Abbiamo già menzionato il Museo dei Tram (Straßenbahnmuseum Chemnitz), sito nel quartiere di Kappel non lontano dal Museo dell’Industria. Come molti altri del suo genere, il museo è situato in un ex deposito riadattato a museo con una cospicua collezione di tram, autobus e treni a scartamento ridotto che raccontano la storia del trasporto pubblico locale. Dal museo partono tour a bordo di tram storici alla scoperta della città.
La stazione centrale (Chemnitz Hauptbahnhof), che vi abbiamo già mostrato nel nostro “viaggio virtuale” tra le stazioni della Sassonia, rappresenta un’interessante contrasto tra il fabbricato viaggiatori, uno dei più vecchi tra le grandi stazioni tedesche, risalente al 1871, e la tettoia di epoca DDR di circa un secolo dopo, per la quale venne sacrificata la precedente costruzione di Peter Behrens. La stazione è interessante per la particolare conformazione che permette di passare direttamente dai treni ai tram all’interno della struttura, senza dover uscire sul piazzale.
Gli appassionati del genere sanno però che il meglio deve ancora venire. Tra di loro Chemnitz rappresenta una delle mete imprescindibili grazie al Museo Ferroviario della Sassonia (Sächsische Eisenbahnmuseum), situato presso le ex rimesse di Hilbersdorf. Proprio la collocazione e lo stato delle strutture, che non si può certo definire “patinato”, lo rendono uno dei musei di treni forse più autentici d’Europa. Prima di arrivare alle officine è d’obbligo un salto all’edificio che ospita l’apparato di manovra di scambi e segnali, oggi trasformato in museo (Technikmuseum Seilablaufanlage): tutto è perfettamente funzionante e si effettuano dimostrazioni di assemblaggio di treni merci, azionando il complesso sistema di cavi parzialmente riportato all’originale dai volontari.

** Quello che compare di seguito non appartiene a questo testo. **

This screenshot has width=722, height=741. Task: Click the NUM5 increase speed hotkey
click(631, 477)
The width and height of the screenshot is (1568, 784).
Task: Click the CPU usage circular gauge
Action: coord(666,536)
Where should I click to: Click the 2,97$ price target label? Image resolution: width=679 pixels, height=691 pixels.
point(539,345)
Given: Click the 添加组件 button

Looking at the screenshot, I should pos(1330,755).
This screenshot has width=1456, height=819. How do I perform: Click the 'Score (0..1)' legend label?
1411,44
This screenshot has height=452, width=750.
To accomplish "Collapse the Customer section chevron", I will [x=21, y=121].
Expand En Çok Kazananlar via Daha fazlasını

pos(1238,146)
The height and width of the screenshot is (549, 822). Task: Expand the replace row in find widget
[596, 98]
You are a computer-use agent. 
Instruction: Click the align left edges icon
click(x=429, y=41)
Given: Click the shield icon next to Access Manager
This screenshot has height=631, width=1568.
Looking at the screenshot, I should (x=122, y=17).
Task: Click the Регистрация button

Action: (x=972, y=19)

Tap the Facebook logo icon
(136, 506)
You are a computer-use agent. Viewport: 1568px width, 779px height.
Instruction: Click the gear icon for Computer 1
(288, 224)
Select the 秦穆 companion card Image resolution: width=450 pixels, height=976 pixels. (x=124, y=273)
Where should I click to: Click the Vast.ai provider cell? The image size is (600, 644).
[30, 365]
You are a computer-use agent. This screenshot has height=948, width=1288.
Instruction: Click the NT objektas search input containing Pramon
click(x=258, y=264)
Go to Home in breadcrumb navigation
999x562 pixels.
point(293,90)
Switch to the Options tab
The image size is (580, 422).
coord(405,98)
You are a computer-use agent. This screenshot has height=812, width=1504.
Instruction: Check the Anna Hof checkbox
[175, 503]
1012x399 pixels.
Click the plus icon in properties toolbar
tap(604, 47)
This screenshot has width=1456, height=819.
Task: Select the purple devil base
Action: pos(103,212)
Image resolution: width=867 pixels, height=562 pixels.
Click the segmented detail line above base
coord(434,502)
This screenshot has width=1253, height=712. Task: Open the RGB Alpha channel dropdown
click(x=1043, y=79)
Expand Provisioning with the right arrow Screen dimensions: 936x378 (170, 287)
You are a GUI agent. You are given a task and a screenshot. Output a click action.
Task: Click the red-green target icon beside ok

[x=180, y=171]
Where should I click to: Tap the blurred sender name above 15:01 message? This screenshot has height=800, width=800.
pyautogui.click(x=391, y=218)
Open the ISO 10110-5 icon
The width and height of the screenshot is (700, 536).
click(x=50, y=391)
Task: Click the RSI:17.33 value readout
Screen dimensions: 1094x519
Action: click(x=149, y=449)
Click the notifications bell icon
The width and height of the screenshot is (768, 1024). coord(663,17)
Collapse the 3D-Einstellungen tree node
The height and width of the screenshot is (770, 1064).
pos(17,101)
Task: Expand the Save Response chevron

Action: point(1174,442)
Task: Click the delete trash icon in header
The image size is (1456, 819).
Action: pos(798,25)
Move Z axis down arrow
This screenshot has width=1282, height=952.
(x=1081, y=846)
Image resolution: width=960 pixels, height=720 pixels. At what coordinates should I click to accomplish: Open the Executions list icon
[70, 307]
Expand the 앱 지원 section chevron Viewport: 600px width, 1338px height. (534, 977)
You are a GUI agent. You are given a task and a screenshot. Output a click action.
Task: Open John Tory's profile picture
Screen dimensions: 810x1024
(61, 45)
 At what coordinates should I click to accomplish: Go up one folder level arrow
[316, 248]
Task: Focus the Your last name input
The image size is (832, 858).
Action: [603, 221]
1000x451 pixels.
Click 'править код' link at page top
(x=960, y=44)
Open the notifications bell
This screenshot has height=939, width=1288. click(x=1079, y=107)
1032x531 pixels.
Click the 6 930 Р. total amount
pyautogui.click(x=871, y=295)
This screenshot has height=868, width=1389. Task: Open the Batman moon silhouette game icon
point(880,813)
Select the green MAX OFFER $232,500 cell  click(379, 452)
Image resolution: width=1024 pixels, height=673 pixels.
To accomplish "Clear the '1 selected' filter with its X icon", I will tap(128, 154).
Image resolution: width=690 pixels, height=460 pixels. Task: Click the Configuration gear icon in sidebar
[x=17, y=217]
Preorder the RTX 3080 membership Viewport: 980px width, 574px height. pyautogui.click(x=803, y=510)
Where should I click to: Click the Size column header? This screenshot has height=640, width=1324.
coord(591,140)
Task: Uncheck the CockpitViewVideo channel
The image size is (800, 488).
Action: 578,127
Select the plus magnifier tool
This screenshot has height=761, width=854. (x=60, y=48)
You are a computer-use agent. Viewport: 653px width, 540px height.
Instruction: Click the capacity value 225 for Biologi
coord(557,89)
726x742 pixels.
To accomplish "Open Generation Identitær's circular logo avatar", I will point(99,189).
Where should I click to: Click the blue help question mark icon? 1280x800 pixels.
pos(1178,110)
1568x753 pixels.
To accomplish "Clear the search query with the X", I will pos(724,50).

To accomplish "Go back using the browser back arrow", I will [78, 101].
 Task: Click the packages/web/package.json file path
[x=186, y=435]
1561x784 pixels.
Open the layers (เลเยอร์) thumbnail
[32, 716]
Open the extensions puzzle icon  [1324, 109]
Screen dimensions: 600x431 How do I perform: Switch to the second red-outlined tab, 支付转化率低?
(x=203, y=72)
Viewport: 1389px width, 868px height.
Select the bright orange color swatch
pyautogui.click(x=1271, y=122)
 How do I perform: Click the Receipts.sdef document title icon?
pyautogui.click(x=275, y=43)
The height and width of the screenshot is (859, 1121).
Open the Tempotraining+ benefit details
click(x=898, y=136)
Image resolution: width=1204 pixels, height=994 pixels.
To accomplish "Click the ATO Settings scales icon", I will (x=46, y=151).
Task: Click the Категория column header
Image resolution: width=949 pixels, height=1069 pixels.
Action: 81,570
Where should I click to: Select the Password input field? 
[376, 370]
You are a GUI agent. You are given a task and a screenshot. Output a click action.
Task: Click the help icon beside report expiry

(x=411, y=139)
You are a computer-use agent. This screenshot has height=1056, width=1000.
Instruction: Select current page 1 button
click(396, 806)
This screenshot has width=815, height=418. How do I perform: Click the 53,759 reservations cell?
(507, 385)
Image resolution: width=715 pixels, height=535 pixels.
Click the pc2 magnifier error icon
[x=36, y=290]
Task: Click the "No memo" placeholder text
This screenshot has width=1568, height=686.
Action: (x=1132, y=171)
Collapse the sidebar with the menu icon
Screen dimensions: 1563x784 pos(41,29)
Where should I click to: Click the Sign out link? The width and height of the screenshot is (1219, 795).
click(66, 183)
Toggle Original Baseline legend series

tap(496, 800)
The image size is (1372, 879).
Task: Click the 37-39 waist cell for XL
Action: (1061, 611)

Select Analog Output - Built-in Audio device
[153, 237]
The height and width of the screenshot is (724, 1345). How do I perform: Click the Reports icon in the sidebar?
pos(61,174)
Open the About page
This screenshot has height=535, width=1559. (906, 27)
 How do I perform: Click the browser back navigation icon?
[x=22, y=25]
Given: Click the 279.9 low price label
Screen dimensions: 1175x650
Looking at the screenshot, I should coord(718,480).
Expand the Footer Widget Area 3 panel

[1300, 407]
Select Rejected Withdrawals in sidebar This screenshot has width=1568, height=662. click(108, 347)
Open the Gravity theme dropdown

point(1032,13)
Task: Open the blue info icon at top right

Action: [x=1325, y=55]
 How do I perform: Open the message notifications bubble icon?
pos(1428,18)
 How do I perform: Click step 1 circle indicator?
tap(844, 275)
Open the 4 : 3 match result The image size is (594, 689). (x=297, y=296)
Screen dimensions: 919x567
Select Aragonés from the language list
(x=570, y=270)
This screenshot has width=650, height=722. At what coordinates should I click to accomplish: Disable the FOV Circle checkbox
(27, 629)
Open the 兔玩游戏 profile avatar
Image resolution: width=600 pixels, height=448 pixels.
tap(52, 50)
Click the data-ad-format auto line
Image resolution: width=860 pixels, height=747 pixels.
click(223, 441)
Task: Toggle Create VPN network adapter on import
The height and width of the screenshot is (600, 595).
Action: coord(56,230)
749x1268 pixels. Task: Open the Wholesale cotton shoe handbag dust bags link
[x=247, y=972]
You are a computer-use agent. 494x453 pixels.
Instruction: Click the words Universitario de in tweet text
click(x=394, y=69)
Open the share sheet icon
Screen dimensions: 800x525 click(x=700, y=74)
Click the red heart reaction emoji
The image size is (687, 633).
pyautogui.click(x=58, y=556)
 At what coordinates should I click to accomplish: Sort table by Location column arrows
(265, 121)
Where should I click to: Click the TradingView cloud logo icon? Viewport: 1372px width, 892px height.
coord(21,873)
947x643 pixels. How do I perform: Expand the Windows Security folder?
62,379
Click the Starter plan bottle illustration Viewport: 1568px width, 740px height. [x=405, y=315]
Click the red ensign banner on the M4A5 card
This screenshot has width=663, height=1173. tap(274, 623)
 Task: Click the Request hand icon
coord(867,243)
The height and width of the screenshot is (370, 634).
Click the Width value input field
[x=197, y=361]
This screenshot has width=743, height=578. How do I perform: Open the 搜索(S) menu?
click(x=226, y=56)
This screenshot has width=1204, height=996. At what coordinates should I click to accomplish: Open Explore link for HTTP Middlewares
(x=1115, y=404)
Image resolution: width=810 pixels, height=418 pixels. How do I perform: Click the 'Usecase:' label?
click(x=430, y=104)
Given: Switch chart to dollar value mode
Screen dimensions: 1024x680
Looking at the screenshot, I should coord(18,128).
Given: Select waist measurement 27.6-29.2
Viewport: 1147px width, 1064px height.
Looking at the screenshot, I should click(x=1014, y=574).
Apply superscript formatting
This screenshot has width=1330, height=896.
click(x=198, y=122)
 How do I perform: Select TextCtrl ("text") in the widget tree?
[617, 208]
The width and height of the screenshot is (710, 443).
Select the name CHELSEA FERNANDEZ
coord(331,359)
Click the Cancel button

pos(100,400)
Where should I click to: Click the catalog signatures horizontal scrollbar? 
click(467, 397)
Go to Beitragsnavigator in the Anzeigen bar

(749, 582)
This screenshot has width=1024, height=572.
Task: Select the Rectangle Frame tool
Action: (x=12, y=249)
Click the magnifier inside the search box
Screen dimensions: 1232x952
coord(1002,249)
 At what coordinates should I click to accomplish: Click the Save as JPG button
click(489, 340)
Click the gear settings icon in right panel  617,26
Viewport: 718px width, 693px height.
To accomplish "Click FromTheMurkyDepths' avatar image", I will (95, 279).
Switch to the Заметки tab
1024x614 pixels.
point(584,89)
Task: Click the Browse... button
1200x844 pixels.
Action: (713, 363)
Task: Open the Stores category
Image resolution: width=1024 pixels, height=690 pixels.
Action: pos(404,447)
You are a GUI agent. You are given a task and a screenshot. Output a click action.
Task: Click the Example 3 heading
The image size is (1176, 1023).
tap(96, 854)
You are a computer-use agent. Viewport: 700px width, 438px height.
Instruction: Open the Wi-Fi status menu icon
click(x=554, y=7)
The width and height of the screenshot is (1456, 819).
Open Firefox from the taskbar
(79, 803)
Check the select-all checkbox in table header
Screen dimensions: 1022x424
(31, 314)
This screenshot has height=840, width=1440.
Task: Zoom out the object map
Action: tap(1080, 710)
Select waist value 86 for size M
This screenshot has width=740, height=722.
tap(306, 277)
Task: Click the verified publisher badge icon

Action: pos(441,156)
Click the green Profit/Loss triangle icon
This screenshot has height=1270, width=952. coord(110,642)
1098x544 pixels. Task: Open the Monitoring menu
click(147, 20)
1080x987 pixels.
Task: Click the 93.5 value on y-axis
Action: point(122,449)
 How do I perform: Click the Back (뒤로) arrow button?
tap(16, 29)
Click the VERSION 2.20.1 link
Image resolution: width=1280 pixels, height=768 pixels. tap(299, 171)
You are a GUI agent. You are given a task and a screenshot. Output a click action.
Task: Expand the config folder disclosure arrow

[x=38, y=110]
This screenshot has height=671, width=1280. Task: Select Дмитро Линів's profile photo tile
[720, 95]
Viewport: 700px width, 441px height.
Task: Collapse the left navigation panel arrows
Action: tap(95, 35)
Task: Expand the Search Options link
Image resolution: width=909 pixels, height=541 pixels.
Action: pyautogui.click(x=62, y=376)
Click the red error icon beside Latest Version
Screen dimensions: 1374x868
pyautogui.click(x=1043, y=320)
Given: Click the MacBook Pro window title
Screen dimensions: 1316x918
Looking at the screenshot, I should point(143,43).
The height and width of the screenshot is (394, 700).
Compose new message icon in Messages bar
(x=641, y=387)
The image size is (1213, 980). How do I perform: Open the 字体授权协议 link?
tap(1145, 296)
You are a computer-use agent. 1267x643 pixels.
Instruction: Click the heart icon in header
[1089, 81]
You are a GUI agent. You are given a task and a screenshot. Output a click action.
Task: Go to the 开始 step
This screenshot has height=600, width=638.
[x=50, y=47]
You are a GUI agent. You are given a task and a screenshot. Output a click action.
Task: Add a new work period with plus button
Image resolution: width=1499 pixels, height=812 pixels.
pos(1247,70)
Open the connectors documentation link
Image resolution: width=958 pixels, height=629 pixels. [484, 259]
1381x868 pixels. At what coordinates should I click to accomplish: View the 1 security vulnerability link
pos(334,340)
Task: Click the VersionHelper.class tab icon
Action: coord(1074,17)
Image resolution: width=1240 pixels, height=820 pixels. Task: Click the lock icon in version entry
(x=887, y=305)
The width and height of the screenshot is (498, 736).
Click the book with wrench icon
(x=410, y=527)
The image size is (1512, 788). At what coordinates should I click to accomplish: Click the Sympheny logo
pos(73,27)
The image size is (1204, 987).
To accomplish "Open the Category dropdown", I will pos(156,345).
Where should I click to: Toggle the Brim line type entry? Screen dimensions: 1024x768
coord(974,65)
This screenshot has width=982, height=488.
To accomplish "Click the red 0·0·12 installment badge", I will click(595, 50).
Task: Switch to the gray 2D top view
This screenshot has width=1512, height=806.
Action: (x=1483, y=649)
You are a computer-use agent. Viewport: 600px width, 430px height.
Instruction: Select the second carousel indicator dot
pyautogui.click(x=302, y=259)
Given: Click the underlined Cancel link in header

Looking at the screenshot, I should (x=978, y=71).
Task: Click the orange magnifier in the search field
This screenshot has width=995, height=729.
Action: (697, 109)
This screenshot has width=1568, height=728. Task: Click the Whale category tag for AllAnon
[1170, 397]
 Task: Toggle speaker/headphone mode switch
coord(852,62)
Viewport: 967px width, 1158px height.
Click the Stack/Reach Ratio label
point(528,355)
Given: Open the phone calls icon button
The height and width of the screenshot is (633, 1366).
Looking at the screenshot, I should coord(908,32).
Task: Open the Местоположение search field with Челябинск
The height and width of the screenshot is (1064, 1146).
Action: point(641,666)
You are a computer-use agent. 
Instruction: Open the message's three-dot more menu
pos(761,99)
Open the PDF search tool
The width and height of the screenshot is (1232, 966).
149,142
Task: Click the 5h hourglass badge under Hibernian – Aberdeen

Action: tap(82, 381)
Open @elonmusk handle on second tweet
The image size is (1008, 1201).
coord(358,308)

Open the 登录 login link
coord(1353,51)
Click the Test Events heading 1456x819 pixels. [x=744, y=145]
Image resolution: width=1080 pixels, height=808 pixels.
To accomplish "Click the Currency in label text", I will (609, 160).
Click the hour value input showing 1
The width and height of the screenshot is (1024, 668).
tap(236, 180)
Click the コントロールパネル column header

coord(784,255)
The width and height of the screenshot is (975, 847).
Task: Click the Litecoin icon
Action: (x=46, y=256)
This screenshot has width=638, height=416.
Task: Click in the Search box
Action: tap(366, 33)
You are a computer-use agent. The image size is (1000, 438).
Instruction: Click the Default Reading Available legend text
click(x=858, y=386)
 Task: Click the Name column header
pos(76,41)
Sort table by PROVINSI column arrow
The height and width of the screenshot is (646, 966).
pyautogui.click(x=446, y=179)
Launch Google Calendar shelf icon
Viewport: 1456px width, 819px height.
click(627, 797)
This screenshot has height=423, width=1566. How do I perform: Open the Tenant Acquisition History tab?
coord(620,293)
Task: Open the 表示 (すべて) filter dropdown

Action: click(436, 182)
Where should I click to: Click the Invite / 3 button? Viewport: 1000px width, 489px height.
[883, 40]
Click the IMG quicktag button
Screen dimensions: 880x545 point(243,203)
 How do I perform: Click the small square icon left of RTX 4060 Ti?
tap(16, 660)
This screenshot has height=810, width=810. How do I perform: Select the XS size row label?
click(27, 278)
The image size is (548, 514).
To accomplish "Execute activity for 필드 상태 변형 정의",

I due musei formano lo Schauplatz Eisenbahn, un’esperienza attiva dedicata alla tradizione ferroviaria che si respira a pieni polmoni in questi luoghi che hanno mantenuto l’atmosfera di un tempo. Il massimo lo si raggiunge durante i Giorni del Vapore (Dampftage) dopo Ferragosto, in cui alcune delle locomotive vengono messe in moto e fatte girare sulle piattaforme, mentre nelle rimesse gli appassionati sciamano intorno alle bancarelle alla ricerca di cimeli, libri e modellini.
A completare la straordinaria collezione ci sono le Feldbahnen, letteralmente le ferrovie da campo, ovvero quei trenini a scartamento ridotto che servivano fattorie, foreste e attività produttive di campagna, e poi storiche locomotive diesel ed elettriche. Una menzione se lo merita l’autotreno VT 18.16 della Deutsche Reichsbahn, le ferrovie nazionali della DDR: un veloce treno di lusso diesel destinato alle relazioni internazionali, uno degli ambasciatori della Germania Est in Europa.
Ce ne sarebbe ancora da raccontare di questa città, che rappresenta un piccolo gioiello ancora un po’ grezzo ma dalle grandi potenzialità. Dai quartieri liberty alle ville di Henry Van de Velde, alle decine e decine di archeologie industriale abbandonate e riconvertite. Un giro a Chemnitz, fu Karl-Marx-Stadt, programmatelo per il 2025 (o anche prima!), non vi deluderà.